Water is essential for life; we cannot grow the food we eat without water, we cannot survive without water to drink, we need water for personal hygiene and various other uses, and millions of plants and animals live in water. In spite of all of this, we still take water for granted and seem to assume that it is infinite, but the truth is that the available stock of freshwater in the world is less than 1% of all the water on earth.
The human population has burgeoned over the past few hundred years and this has threatened various freshwater species, which fell by approximately 47% between 1970 and 2000 according to UNESCO. In some parts of the world millions of people and animals have died due to water scarcity while in other parts excess nitrate runoff is responsible for low-oxygen areas in the oceans called dead zones.
Human beings need drinking water that is clean and safe in order to survive, which is why civilisations have historically settled around various bodies of water.
Water-related disasters within the last decade alone that have resulted in many deaths include the 2004 Indian Ocean tsunami; the hurricanes in the west Pacific, in the Caribbean and the United States in 2004 and 2005; floods in Central/Eastern Europe and many other regions in 2005; extensive droughts in Niger, Mali, Spain and Portugal; the 2010 cloudburst in Ladhak, India and the 2010 floods in India and Pakistan.

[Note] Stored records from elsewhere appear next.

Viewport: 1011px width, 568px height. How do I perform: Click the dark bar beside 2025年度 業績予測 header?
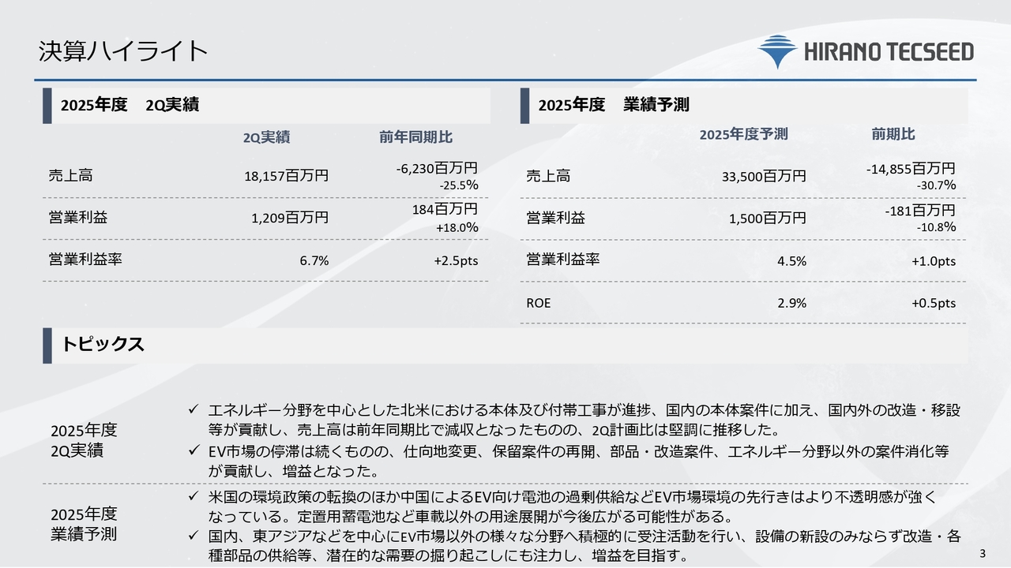(x=525, y=105)
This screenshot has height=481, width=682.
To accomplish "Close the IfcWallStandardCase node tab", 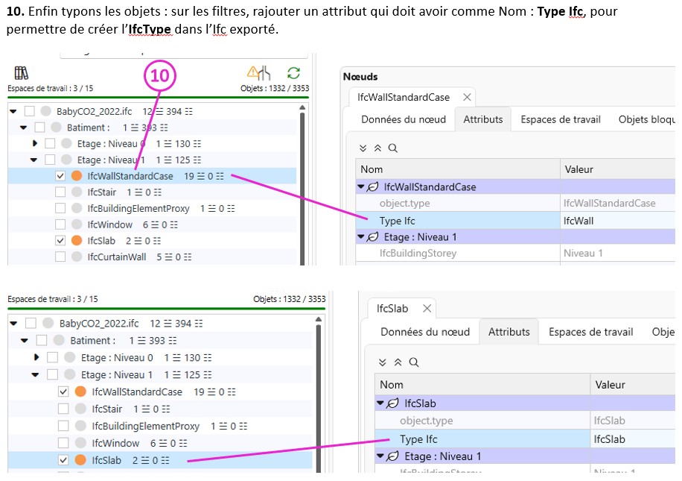I will 467,98.
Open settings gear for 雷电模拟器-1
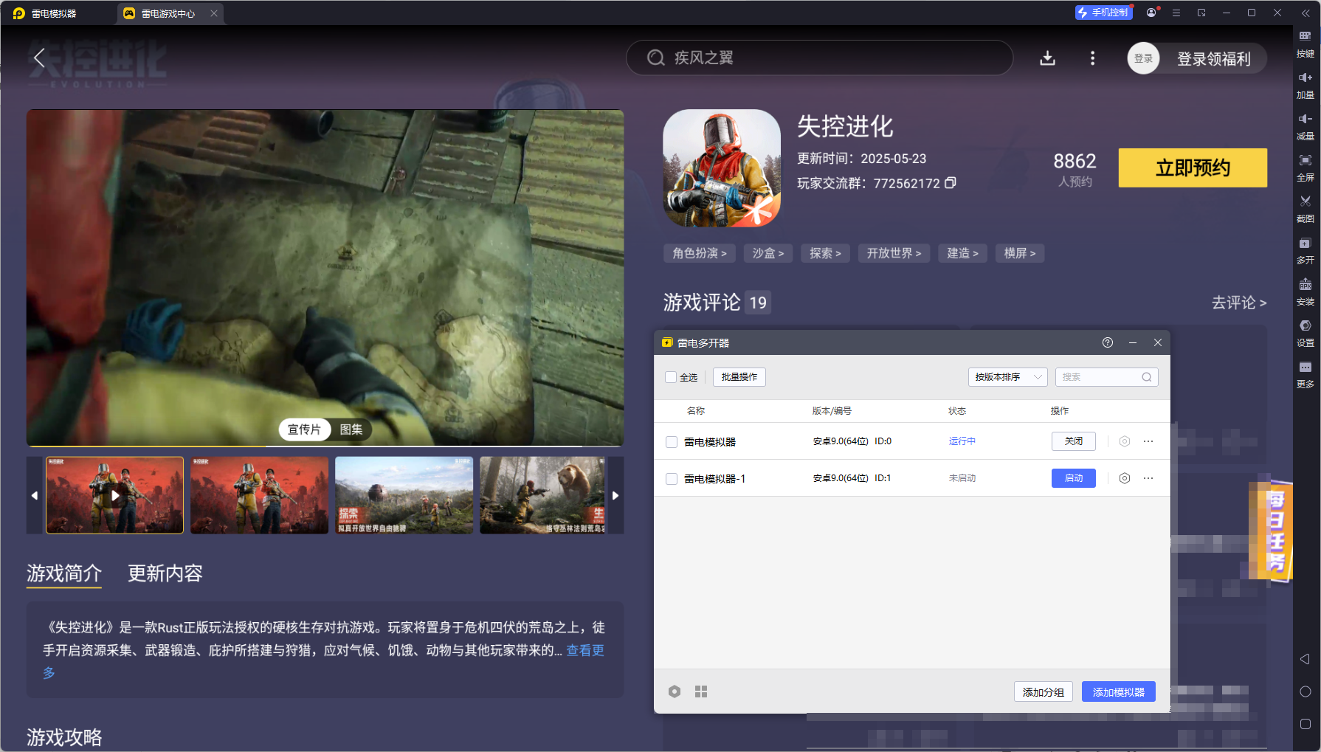1321x752 pixels. coord(1124,478)
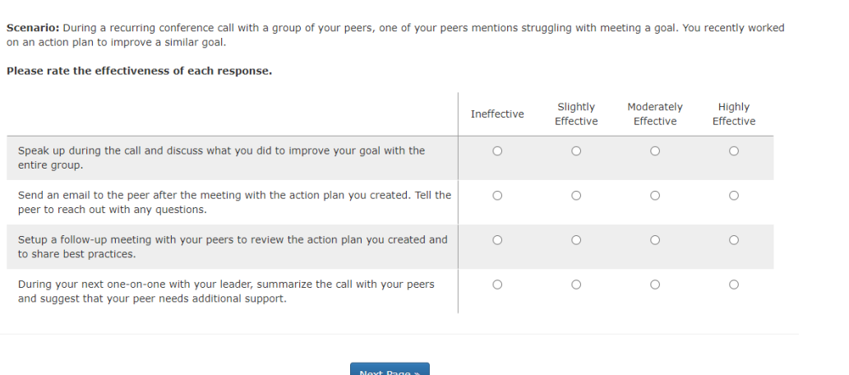The width and height of the screenshot is (849, 375).
Task: Choose Moderately Effective for 'one-on-one with your leader'
Action: coord(655,285)
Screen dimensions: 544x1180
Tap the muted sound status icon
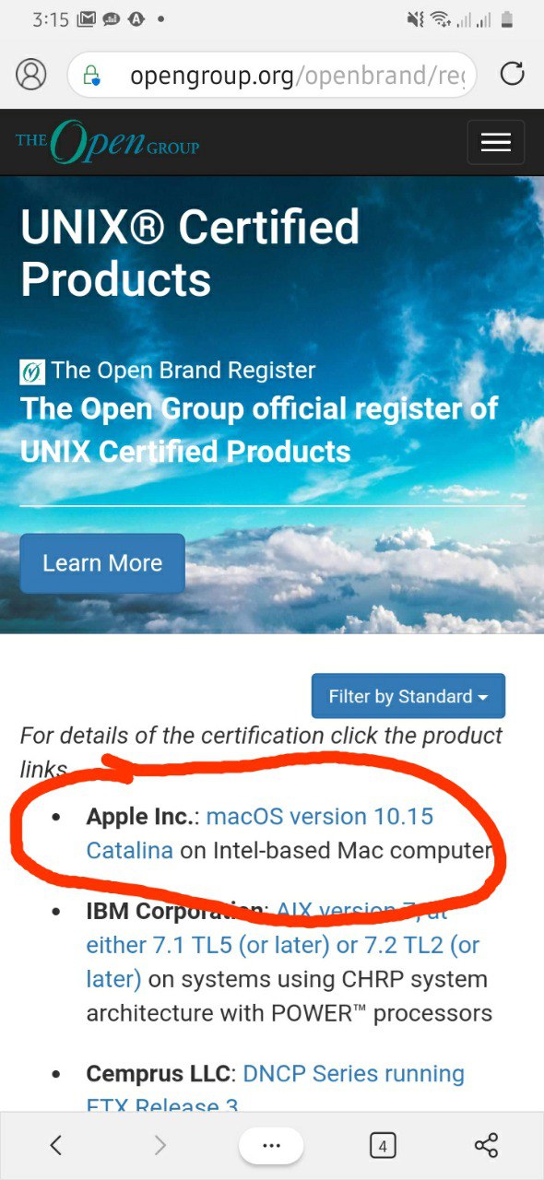[x=415, y=18]
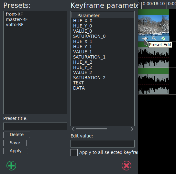Select the volto-RF preset
This screenshot has width=176, height=174.
tap(15, 25)
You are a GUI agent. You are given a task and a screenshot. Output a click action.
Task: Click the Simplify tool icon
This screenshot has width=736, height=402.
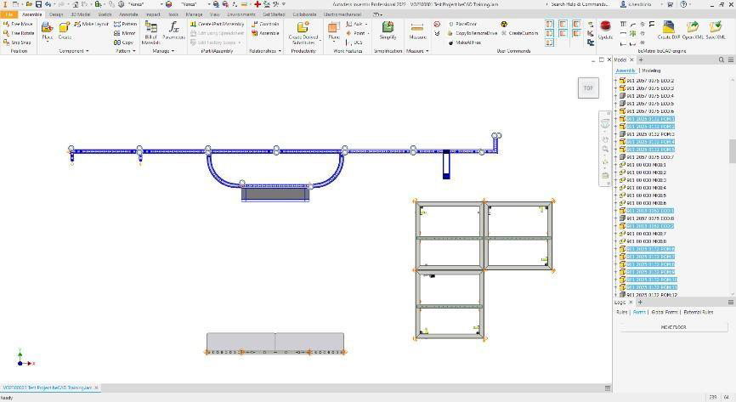click(388, 31)
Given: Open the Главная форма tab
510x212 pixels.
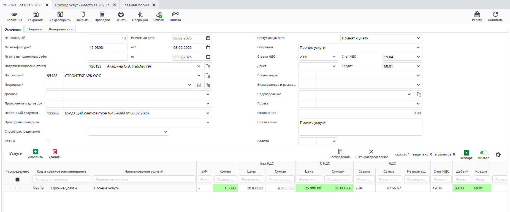Looking at the screenshot, I should [136, 5].
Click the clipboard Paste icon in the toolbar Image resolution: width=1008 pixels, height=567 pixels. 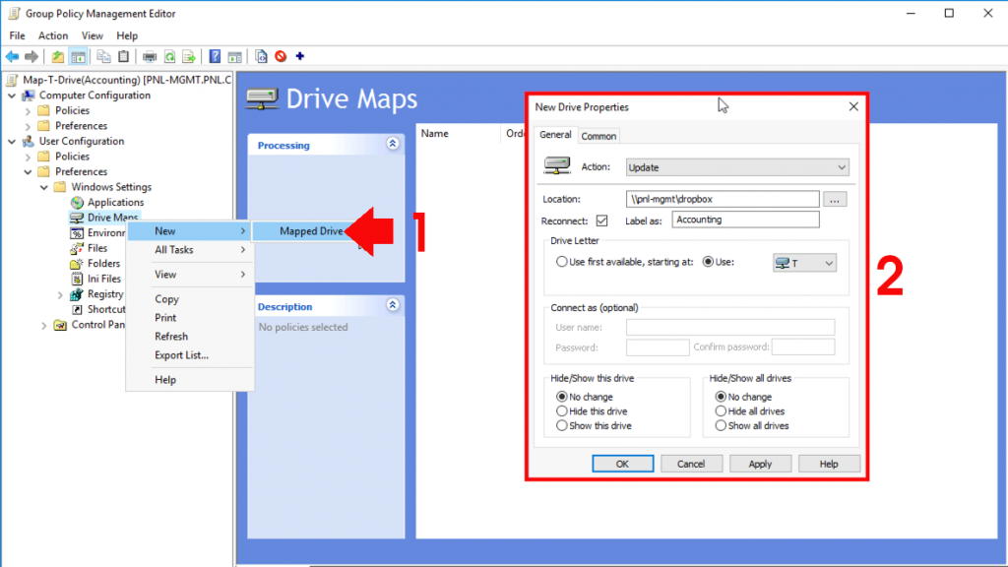123,56
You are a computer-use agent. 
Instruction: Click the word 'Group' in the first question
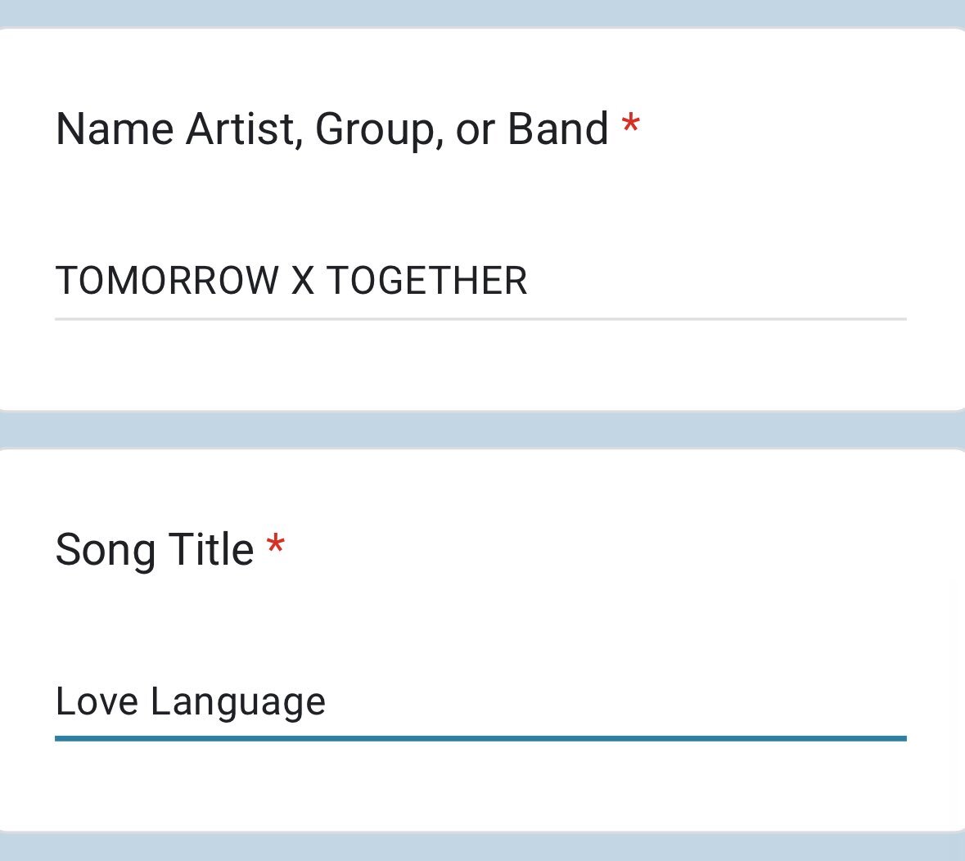(374, 130)
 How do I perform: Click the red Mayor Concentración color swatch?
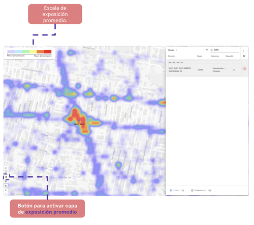[x=48, y=52]
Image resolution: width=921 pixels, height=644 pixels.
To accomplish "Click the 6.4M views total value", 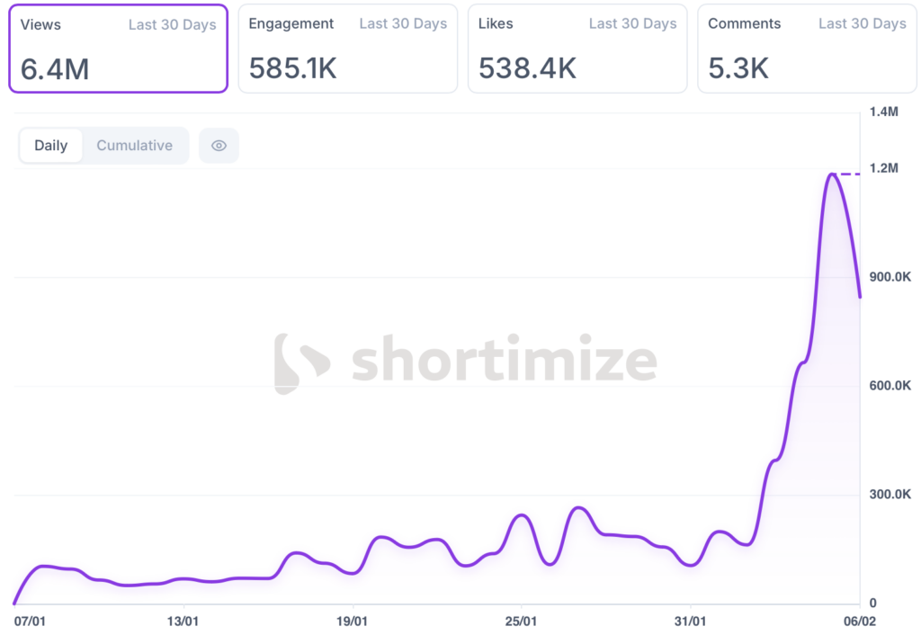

People waste water every day by not fixing leaking taps, replacing broken pipes, leaving hoses running, not ensuring that sprinklers are trained on the grass instead of the path, and various other wasteful habits. Some water is caught up in ice-floes, and other water is there but is so polluted by human activities that it is not safe to use.
The lack of clean drinking water and clean water for other uses is a global problem that is getting worse every year. The rapid population growth/shifts in urban areas and internally displaced and international refugees, migrants and tourists are putting pressure on outdated water infrastructure and stress on water supplies.
Countries need to work together on sustainable solutions to ensure access to clean drinking water for all, and this needs to be done quickly or we will all be facing even worse problems within a few short years.